Contrairement à d’autres périodes historiques, ce qui varie aujourd’hui, c’est un rapport relativement distendu des populistes à l’idéologie. Gauches et droites sont assommées par la disparition de la dialectique idéologique de la guerre froide et l’apparition de nouvelles lignes de fractures idéelles.
Les populistes se servent donc essentiellement pour l’heure de vagues mélanges idéologiques, dénués de tout système, se contredisant à l’occasion, empruntant ici et là les éléments nécessaires à une narration politique conjoncturelle.
Par ailleurs, si l’on se réfère aux idéologies totalitaires, se revendiquer du léninisme ou du nazisme n’est guère porteur électoralement, bien que – fait notable – certains leaders n’hésitent plus à réprimer toute critique du stalinisme ou à regretter les dictatures sud-américaines.
Toutefois, si certaines forces sont plus incisives, les plus extrêmes des idéologues et des militants avancent généralement dans le sillage de leaders populistes bien plus flous sur leurs systèmes de pensée.
Idéologique ou non, donc, le populisme avance, et se nourrit de chaque avancée dans le monde. La Syrie en est un parangon, inspirant les extrêmes antidémocratiques de tous les pays. La violence de la répression et le maintien coûte que coûte au pouvoir d’un régime aussi répressif sont une source d’inspiration potentielle pour tous les apprentis autocrates qui atteignent le pouvoir plus ou moins régulièrement par les urnes.
Et en Syrie, cet extremum va donc jusqu’à l’usage de la coercition physique à grande échelle.

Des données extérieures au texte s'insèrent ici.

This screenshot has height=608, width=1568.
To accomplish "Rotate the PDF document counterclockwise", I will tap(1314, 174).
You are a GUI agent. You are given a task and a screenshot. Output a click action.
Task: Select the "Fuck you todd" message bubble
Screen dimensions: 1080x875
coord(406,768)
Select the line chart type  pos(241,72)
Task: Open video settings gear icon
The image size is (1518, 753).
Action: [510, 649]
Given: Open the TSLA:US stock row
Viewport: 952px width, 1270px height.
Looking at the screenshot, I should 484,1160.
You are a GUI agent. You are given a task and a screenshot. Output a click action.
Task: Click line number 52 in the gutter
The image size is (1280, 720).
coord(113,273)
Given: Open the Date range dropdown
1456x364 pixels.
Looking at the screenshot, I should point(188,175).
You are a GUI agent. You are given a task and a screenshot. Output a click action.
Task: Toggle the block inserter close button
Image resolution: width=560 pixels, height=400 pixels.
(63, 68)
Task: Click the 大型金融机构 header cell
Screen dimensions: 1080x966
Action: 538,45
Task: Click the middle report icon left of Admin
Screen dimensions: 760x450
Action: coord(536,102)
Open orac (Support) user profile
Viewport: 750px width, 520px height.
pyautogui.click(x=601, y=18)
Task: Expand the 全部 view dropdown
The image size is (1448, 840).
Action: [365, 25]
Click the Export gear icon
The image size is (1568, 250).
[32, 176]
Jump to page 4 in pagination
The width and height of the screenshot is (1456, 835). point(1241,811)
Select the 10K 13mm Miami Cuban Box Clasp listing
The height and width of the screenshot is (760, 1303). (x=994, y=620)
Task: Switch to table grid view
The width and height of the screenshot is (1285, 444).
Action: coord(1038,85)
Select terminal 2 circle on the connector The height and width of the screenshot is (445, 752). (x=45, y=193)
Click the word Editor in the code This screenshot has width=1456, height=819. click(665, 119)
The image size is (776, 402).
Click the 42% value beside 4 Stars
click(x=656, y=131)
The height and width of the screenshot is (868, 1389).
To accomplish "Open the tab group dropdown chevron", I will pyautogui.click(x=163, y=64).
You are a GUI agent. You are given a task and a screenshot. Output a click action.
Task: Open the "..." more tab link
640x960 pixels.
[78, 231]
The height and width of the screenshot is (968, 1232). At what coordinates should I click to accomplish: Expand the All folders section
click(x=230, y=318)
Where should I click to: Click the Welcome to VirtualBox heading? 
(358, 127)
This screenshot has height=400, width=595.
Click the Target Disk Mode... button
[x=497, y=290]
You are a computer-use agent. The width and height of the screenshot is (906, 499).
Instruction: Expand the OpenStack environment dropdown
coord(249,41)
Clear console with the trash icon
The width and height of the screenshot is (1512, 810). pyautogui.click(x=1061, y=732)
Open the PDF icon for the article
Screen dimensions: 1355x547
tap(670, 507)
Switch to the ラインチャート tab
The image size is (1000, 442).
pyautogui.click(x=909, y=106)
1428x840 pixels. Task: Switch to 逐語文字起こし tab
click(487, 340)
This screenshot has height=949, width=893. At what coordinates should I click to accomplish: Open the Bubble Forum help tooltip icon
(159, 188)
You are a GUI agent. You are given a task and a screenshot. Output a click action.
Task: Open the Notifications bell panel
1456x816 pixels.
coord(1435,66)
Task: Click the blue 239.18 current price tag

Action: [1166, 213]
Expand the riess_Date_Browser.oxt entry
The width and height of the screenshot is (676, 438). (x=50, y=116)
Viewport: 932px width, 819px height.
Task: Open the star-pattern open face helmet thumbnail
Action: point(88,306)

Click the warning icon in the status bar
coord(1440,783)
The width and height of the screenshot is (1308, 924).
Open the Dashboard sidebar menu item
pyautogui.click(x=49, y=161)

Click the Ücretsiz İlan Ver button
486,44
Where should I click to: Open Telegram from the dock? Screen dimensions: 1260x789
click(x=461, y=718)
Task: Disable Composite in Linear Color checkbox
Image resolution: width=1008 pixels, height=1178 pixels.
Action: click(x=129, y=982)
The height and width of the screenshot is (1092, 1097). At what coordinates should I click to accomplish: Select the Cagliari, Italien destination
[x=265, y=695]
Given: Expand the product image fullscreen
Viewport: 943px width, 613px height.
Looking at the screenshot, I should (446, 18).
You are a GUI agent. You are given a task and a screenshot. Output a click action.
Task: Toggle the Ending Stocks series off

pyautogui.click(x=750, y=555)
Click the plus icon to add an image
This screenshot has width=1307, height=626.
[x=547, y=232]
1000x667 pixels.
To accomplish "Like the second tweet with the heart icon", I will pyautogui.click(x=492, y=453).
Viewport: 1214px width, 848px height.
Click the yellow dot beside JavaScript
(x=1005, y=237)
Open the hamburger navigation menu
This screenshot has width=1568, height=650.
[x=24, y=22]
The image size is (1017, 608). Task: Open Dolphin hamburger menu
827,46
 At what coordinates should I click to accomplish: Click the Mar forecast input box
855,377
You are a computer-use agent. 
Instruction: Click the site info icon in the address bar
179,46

Elle y est même revendiquée comme une méthode de gouvernance politique tout à fait acceptable.
Un enseignement funeste de la révolution syrienne
Le peuple syrien a donné une leçon remarquable de courage, d’abnégation et de résilience dans son combat pour la démocratie. Il l’a néanmoins perdu, pour l’heure, face à des extrémismes d’une violence époustouflante qui se sont mutuellement instrumentalisés pour mettre fin à toute alternative démocratique, avec succès.
En Syrie, l’autocratie l’a donc emporté, et, avec cette victoire, les populistes de tous les pays peuvent rêver d’un monde où l’on ne verra plus les prisons d’où parviennent encore, à grand-peine, les cris des suppliciés, mais où l’on pourra, en toute sérénité, déguster sur place un verre de Côtes-du-Rhône.
Notes :
[1] Extrait du tweet du compte de Thierry Mariani, le 24 août 2019, à 23h20, lien : https://twitter.com/thierrymariani/status/1165509220923518976 (consulté le 17 septembre 2019).
[2] Extrait du tweet du compte de Thierry Mariani, le 30 août 2019, à 6h20, lien : https://twitter.com/thierrymariani/status/1167426970650664961?lang=en (consulté le 17 septembre 2019).
[3] « Syria: Investigate Sednaya Prison Deaths », Human Rights Watch, 21 juillet 2019, https://www.hrw.org/news/2008/07/21/syria-investigate-sednaya-prison-deaths (consulté le 17 septembre 2019).
[4] « If the dead could speak – Mass Deaths and Torture in Syria’s Detention Facilities », Human Rights Watch, 2015, https://www.hrw.org/sites/default/files/report_pdf/syria1215web_0.pdf (consulté le 17 septembre).
[5] « Human slaughterhouse – Mass Hangings and Extermination at Saydnaya Prison, Syria », Amnesty international, 2017, https://www.amnesty.org/download/Documents/MDE2454152017ENGLISH.PDF (consulté le 17 septembre).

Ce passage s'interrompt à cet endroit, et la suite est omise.